Multiple Outputs

New in version 1.6.

Starting from version 1.6, XGBoost has experimental support for multi-output regression and multi-label classification with Python package. Multi-label classification usually refers to targets that have multiple non-exclusive class labels. For instance, a movie can be simultaneously classified as both sci-fi and comedy. For detailed explanation of terminologies related to different multi-output models please refer to the scikit-learn user guide.

Note

As of XGBoost 2.0, the feature is experimental and has limited features. Only the Python package is tested.

Training with One-Model-Per-Target

By default, XGBoost builds one model for each target similar to sklearn meta estimators, with the added benefit of reusing data and other integrated features like SHAP. For a worked example of regression, see A demo for multi-output regression. For multi-label classification, the binary relevance strategy is used. Input y should be of shape (n_samples, n_classes) with each column having a value of 0 or 1 to specify whether the sample is labeled as positive for respective class. Given a sample with 3 output classes and 2 labels, the corresponding y should be encoded as [1, 0, 1] with the second class labeled as negative and the rest labeled as positive. At the moment XGBoost supports only dense matrix for labels.

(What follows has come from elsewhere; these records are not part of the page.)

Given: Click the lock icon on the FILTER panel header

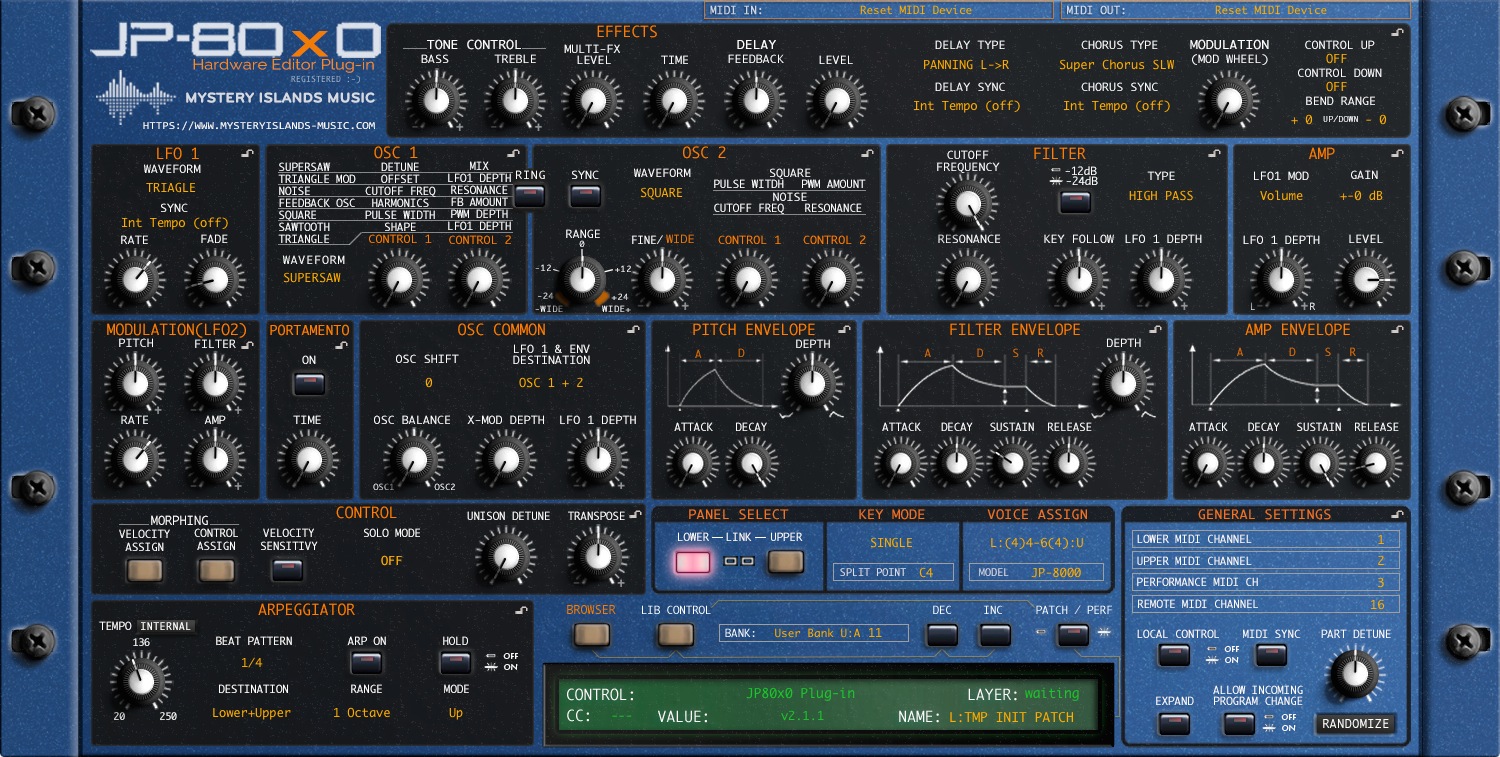Looking at the screenshot, I should point(1213,154).
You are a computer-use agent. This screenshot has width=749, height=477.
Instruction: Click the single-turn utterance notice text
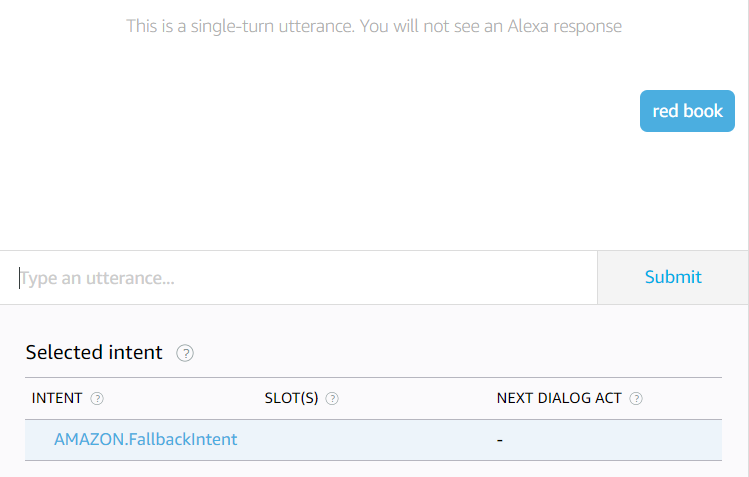pyautogui.click(x=374, y=26)
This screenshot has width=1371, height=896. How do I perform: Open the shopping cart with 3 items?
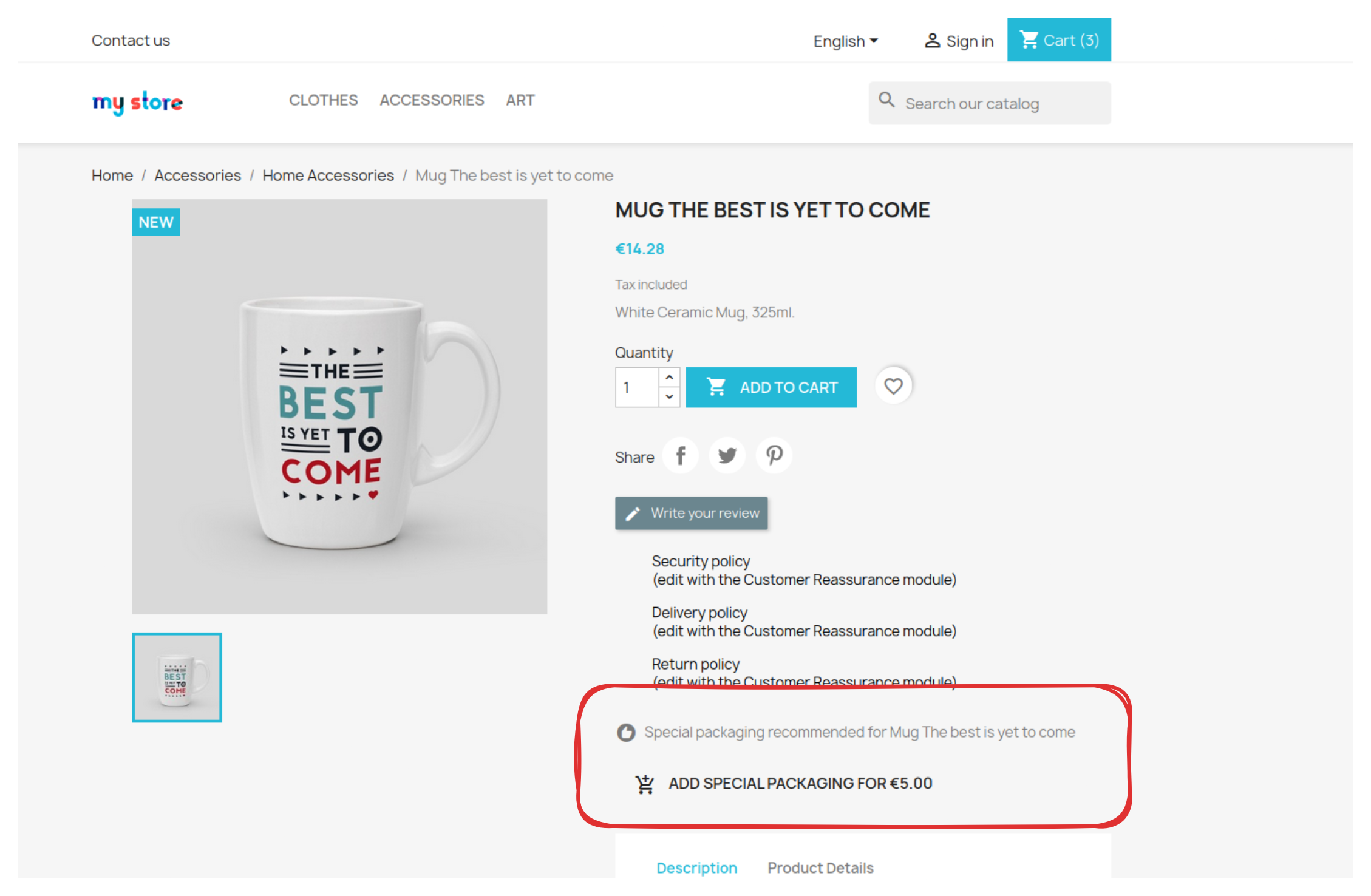(1059, 40)
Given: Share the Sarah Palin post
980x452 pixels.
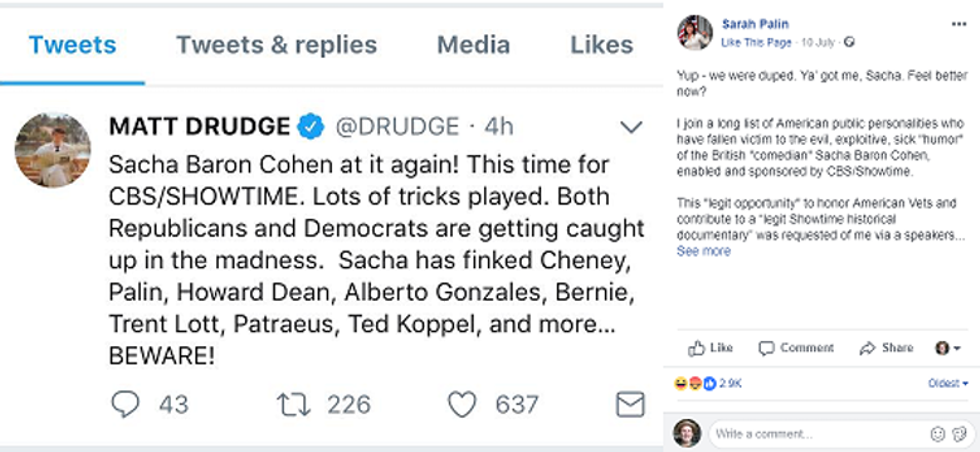Looking at the screenshot, I should point(886,348).
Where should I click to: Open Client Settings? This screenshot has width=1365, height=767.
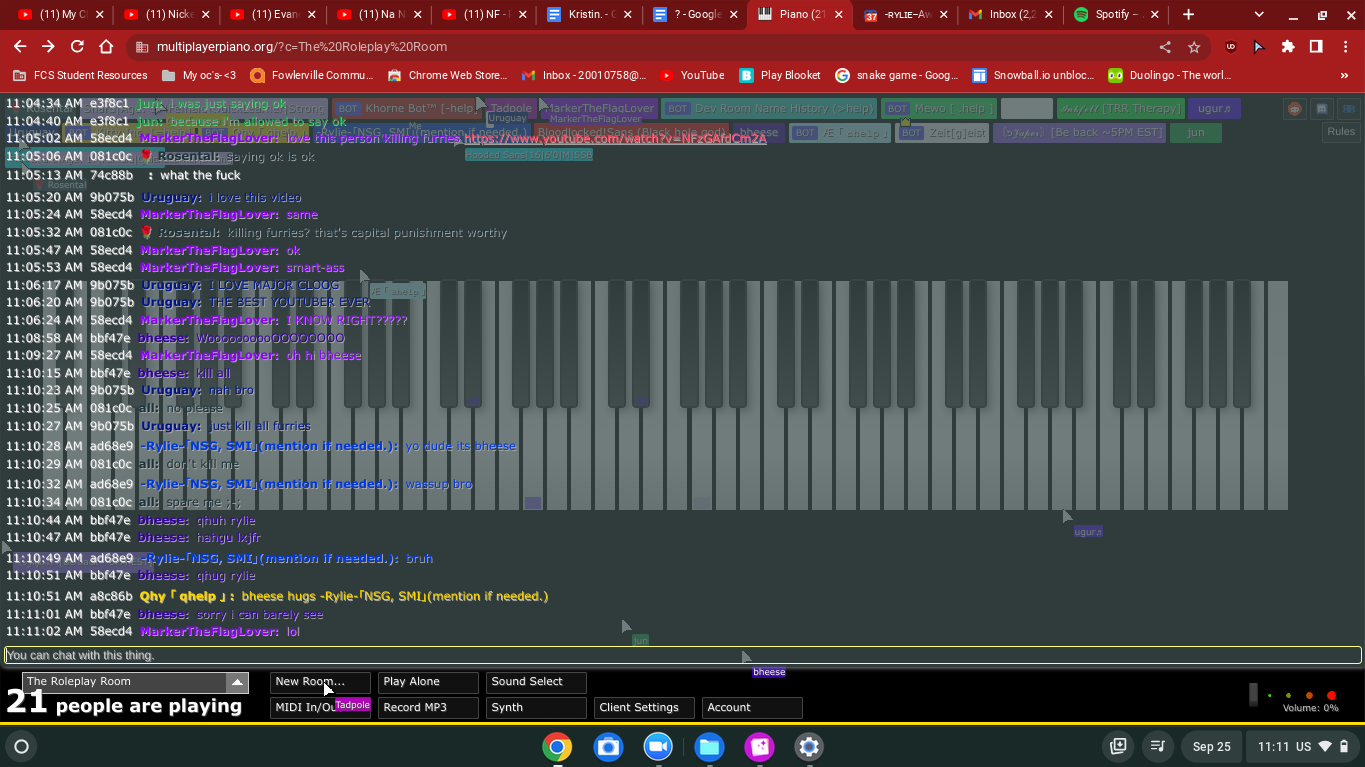point(644,708)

from sklearn.datasets import make_multilabel_classification
import numpy as np

X, y = make_multilabel_classification(
    n_samples=32, n_classes=5, n_labels=3, random_state=0
)
clf = xgb.XGBClassifier(tree_method="hist")
clf.fit(X, y)
np.testing.assert_allclose(clf.predict(X), y)

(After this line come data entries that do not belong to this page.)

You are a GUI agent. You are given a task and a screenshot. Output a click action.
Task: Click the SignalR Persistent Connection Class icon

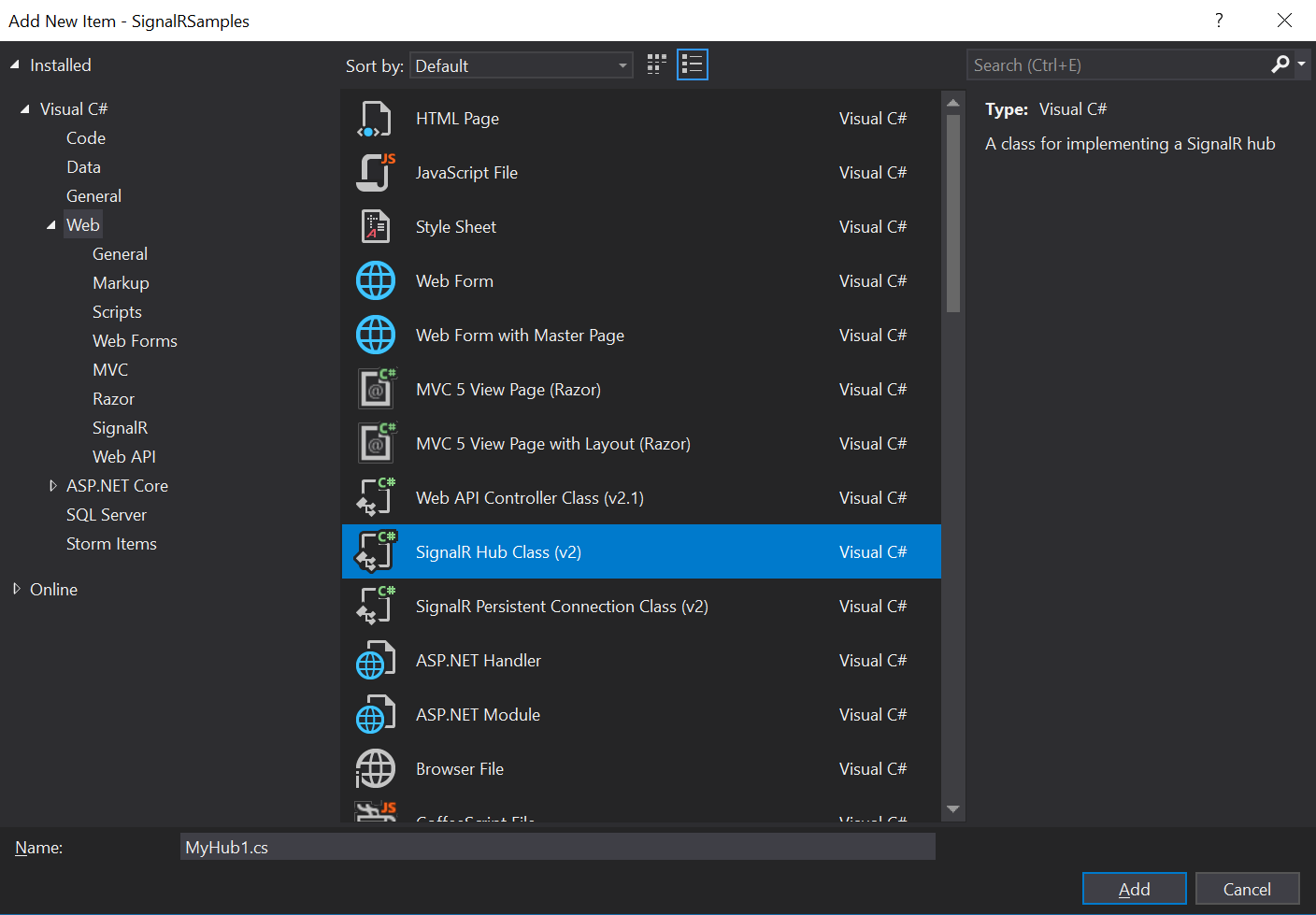(x=376, y=606)
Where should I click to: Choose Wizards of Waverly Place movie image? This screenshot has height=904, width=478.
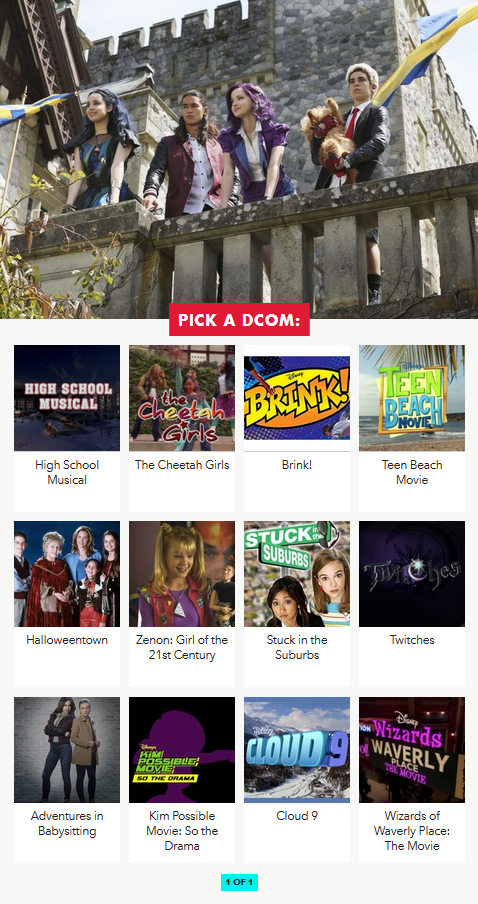click(x=412, y=749)
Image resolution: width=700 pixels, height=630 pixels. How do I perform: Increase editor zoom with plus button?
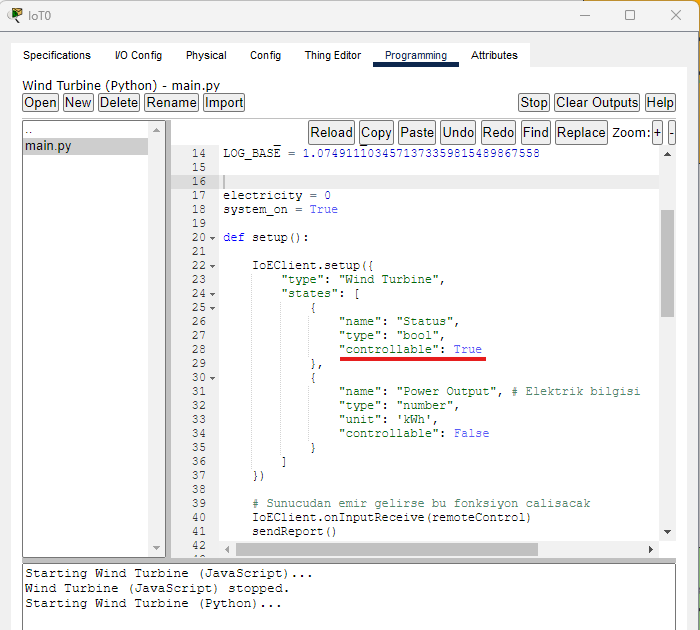coord(657,132)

The feature is still under development with limited support from objectives and metrics.

Training with Vector Leaf

New in version 2.0.

Note

This is still working-in-progress, and most features are missing.

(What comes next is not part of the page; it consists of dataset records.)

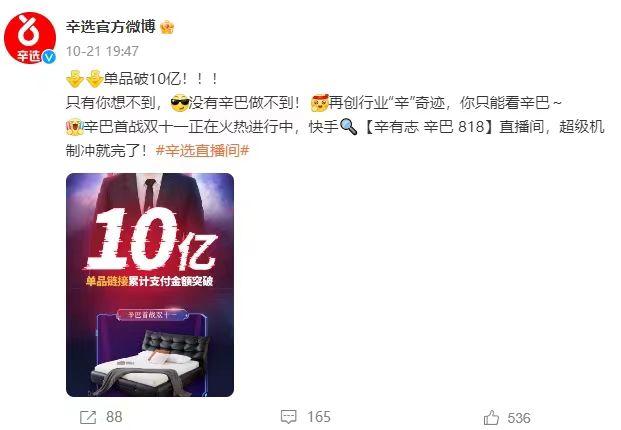Open the #辛选直播间# hashtag link
This screenshot has width=621, height=430.
(202, 150)
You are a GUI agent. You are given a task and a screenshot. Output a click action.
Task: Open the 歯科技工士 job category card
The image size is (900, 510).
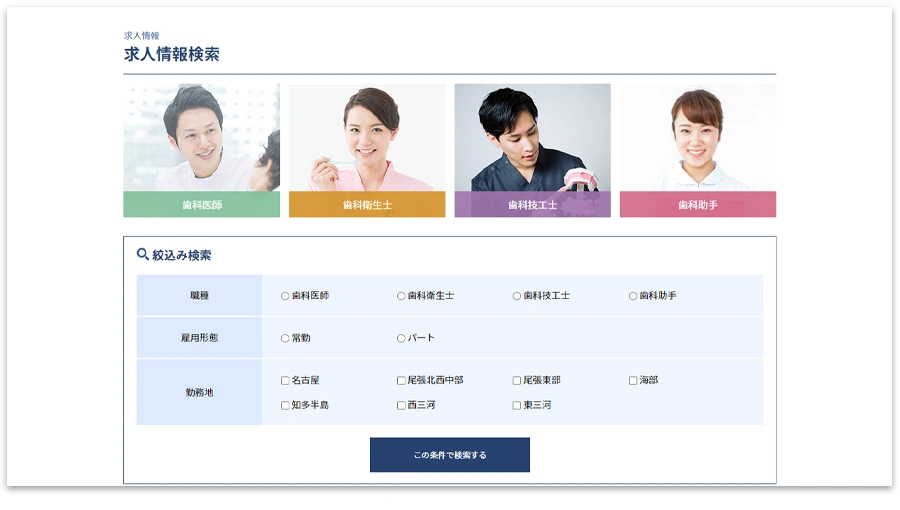tap(533, 150)
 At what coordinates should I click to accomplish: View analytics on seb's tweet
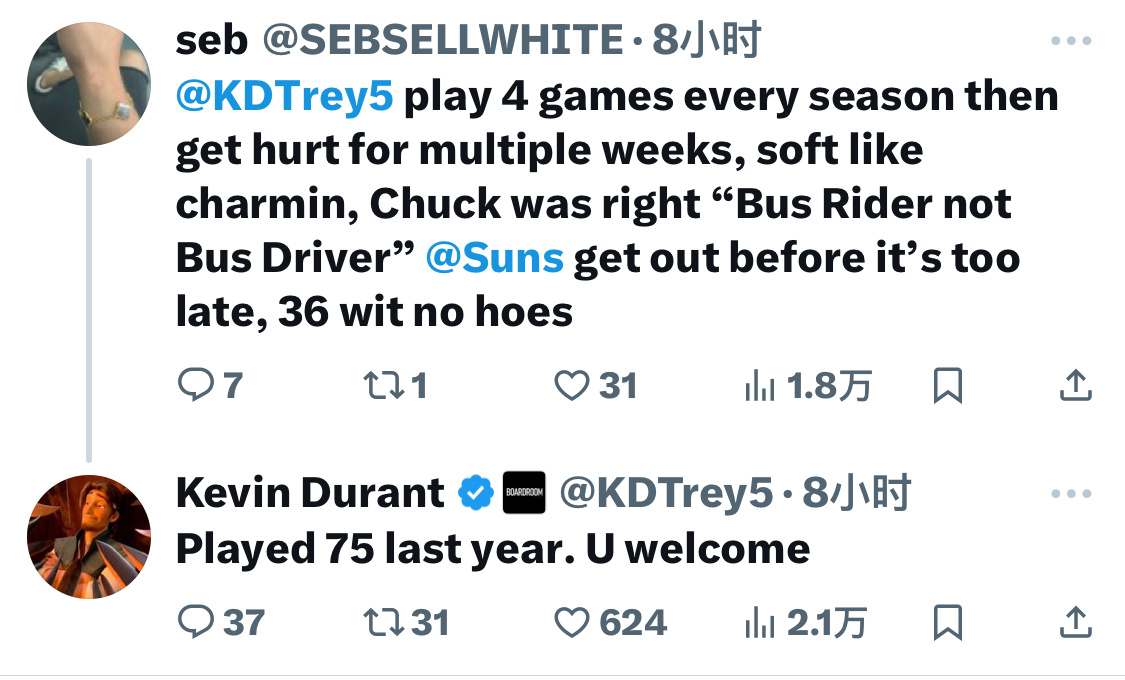click(760, 385)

XGBoost can optionally build multi-output trees with the size of leaf equals to the number of targets when the tree method hist is used. The behavior can be controlled by the multi_strategy training parameter, which can take the value one_output_per_tree (the default) for building one model per-target or multi_output_tree for building multi-output trees.

clf = xgb.XGBClassifier(tree_method="hist", multi_strategy="multi_output_tree")

See A demo for multi-output regression for a worked example with regression.